Chissà se nella for­ma­zione del governo avranno pesato più i sug­ge­ri­menti del vice­pre­si­dente Usa Joe Biden o quelli del coman­dante ame­ri­cano delle forze Nato in Europa Phi­lip Breed­love? In ogni caso, le ripe­tute visite a Kiev – quelle che non è pro­prio pos­si­bile far pas­sare inos­ser­vate – degli alto­lo­cati amici ame­ri­cani hanno dato un’accelerata alle con­trat­ta­zioni d’affari per accon­ten­tare, per un po’, tutti e cin­que i par­titi di destra (a que­sto punto, defi­nirli nazio­na­li­sti, è quan­to­meno fuori luogo) entrati alla Rada con il voto del 26 otto­bre. E se l’accordo per la coa­li­zione ha avuto una gesta­zione lunga, almeno su un punto l’intesa era già da tempo rag­giunta: l’abolizione dello sta­tus di paese fuori dai bloc­chi, per ripren­dere il per­corso di ade­sione alla Nato. Se gli obiet­tivi, a parole, dei gol­pi­sti usciti da Euro­ma­j­dan erano ade­sione alla Nato e ingresso nella Ue, sem­bra ora che il primo abbia avuto un’accelerazione deci­siva, sulla scia delle recenti dichia­ra­zioni del segre­ta­rio gene­rale Nato Jens Stol­ten­berg sulla pro­ba­bile ammis­sione di Geor­gia e Ucraina.

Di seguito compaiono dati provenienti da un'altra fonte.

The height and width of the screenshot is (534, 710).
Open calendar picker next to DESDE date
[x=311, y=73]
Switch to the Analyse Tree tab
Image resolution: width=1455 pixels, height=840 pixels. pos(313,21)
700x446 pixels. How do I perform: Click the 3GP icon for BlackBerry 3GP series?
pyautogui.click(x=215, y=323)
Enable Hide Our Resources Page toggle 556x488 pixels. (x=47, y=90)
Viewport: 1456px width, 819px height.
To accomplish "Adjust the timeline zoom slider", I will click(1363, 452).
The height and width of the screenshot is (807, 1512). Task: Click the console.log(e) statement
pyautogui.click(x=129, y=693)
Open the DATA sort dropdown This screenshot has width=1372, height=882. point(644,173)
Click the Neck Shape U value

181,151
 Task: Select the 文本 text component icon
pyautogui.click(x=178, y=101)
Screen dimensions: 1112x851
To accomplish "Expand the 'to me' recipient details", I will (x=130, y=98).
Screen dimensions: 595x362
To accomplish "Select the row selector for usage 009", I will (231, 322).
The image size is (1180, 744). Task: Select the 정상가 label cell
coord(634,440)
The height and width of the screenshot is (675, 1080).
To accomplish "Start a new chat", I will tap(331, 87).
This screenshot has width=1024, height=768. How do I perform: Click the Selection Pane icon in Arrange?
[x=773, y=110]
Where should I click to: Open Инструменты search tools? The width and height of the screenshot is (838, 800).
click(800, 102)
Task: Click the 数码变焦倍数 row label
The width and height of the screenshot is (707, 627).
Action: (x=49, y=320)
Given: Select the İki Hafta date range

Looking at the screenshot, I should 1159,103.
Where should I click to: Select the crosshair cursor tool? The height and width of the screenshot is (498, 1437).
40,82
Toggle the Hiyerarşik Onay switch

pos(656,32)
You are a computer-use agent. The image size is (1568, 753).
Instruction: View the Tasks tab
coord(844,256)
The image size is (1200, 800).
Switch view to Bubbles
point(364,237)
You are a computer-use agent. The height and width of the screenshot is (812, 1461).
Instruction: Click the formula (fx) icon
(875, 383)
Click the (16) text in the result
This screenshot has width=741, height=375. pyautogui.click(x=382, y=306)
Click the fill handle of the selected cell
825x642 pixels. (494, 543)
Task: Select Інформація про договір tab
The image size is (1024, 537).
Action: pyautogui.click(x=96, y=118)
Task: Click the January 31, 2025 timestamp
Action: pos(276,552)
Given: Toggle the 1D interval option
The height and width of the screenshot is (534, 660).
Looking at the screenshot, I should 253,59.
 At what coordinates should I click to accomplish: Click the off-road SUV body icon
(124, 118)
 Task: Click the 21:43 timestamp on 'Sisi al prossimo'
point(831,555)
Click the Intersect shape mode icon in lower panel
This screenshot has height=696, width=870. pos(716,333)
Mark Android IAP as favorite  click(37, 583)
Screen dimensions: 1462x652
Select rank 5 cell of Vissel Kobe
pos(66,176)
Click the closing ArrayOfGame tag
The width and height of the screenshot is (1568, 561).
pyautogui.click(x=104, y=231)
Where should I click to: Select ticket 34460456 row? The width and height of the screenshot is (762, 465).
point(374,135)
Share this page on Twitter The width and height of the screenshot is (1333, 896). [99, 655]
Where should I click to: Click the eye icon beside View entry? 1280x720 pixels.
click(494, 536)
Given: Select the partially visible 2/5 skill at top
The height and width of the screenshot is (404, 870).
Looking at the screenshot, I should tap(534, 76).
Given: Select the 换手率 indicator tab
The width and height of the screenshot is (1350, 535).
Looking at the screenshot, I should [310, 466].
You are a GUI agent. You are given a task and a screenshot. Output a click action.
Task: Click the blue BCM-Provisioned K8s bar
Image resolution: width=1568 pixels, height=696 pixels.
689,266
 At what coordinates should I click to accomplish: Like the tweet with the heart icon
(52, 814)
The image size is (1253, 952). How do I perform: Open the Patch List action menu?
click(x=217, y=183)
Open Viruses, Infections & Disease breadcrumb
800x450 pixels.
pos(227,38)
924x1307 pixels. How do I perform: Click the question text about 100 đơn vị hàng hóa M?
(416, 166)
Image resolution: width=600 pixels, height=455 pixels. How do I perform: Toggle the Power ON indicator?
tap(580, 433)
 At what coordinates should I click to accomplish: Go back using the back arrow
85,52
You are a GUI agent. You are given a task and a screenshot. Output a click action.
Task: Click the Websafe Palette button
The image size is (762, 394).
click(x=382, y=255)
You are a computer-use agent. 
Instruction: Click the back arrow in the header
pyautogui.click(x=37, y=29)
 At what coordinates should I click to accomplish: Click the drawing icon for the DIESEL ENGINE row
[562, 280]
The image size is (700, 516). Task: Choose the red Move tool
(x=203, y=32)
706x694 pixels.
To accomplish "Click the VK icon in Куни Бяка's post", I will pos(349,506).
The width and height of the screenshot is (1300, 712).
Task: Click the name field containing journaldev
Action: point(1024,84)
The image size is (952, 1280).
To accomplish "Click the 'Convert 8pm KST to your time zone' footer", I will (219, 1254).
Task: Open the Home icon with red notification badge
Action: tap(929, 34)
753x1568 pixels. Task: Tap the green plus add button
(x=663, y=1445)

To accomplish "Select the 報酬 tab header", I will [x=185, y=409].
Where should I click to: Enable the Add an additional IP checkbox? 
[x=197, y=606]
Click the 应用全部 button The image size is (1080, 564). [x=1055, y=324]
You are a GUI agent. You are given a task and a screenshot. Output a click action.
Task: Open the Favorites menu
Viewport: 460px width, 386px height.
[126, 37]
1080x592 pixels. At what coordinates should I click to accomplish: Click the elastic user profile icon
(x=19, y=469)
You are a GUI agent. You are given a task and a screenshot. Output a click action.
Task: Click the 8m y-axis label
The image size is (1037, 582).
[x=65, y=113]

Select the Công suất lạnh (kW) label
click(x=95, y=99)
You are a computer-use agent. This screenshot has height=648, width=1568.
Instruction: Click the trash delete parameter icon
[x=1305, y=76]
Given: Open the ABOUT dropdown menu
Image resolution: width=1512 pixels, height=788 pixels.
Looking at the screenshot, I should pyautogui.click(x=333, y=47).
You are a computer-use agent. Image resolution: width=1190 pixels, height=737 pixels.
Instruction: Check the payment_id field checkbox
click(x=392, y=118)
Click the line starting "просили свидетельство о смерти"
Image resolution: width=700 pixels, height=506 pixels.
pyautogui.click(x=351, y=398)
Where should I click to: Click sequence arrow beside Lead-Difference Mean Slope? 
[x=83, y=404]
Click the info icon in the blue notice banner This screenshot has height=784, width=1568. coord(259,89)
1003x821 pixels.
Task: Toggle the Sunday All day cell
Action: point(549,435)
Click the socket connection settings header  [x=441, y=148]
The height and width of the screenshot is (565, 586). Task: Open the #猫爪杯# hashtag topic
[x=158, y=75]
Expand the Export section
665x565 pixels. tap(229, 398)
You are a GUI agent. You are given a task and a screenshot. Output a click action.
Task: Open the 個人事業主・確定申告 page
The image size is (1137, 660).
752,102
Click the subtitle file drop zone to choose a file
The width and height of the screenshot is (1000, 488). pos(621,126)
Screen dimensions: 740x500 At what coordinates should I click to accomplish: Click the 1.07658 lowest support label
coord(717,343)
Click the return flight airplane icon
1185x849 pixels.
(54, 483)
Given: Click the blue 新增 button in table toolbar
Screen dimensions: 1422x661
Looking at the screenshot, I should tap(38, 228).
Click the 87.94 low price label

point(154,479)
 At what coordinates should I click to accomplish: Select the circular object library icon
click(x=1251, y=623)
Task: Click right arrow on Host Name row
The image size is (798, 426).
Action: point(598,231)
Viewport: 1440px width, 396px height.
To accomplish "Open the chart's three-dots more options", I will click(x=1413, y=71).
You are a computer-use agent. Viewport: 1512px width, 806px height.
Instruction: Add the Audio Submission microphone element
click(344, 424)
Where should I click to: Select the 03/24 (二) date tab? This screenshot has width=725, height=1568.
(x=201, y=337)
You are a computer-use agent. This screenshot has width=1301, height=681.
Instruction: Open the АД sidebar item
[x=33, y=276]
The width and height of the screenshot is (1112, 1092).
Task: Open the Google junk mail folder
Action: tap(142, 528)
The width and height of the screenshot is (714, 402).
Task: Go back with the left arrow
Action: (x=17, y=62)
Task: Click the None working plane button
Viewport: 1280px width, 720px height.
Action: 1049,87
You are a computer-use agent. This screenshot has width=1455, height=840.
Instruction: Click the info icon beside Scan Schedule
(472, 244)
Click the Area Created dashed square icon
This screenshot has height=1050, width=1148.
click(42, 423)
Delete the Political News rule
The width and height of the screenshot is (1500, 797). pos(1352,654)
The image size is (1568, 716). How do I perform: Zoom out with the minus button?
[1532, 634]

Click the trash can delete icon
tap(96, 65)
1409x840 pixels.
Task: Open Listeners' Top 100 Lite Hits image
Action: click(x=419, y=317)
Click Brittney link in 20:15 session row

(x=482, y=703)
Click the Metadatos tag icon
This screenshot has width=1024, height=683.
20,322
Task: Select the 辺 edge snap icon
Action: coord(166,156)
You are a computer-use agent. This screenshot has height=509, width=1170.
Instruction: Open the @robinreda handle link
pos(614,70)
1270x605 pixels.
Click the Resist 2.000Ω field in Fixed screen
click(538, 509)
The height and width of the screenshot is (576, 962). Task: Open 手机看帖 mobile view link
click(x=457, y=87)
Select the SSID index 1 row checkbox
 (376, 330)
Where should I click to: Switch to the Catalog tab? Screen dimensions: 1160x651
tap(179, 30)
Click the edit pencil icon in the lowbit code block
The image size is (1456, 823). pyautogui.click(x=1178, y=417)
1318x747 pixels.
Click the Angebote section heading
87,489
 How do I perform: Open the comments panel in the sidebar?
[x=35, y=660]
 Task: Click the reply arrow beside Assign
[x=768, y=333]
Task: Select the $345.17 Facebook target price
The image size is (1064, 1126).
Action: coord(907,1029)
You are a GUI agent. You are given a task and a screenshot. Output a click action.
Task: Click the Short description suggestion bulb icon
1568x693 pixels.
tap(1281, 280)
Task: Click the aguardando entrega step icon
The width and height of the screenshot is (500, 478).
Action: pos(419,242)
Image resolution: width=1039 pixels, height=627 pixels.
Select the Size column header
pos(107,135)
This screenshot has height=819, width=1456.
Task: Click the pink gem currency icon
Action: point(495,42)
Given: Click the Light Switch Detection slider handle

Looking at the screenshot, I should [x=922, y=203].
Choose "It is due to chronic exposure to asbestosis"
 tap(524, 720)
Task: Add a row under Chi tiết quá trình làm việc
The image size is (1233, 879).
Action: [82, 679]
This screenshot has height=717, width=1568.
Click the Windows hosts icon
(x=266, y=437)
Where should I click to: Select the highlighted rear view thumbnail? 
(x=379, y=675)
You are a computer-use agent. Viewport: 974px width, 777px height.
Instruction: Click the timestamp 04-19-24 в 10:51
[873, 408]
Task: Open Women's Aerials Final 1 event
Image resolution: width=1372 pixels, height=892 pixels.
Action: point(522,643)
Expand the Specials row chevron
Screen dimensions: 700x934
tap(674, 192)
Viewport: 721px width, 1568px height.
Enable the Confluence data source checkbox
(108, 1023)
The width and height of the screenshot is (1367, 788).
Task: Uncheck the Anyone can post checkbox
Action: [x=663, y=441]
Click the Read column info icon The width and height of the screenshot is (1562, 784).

In ogni caso, sul nuovo governo è subito caduta la tegola ener­ge­tica. Ora che le cose sem­bra­vano andare a posto coi paga­menti del gas russo, il Mini­stro per l’Energia Vla­di­mir Dem­ci­shin ha dovuto chia­rire le cause dello spe­gni­mento del terzo blocco alla cen­trale elet­tro­nu­cleare di Zapo­ro­zhe (la più grande d’Europa) che, dalla scorsa set­ti­mana, costringe Kiev a ridurre l’erogazione di ener­gia elet­trica. I tec­nici, che esclu­dono qual­siasi fuo­riu­scita radioat­tiva, dicono trat­tarsi di un sem­plice gua­sto. Più forti timori non erano fuori luogo (senza dimen­ti­care Cher­no­byl): la cen­trale, non lon­tana dal Don­bass, lo scorso mag­gio era stata presa di mira da un bat­ta­glione neonazista.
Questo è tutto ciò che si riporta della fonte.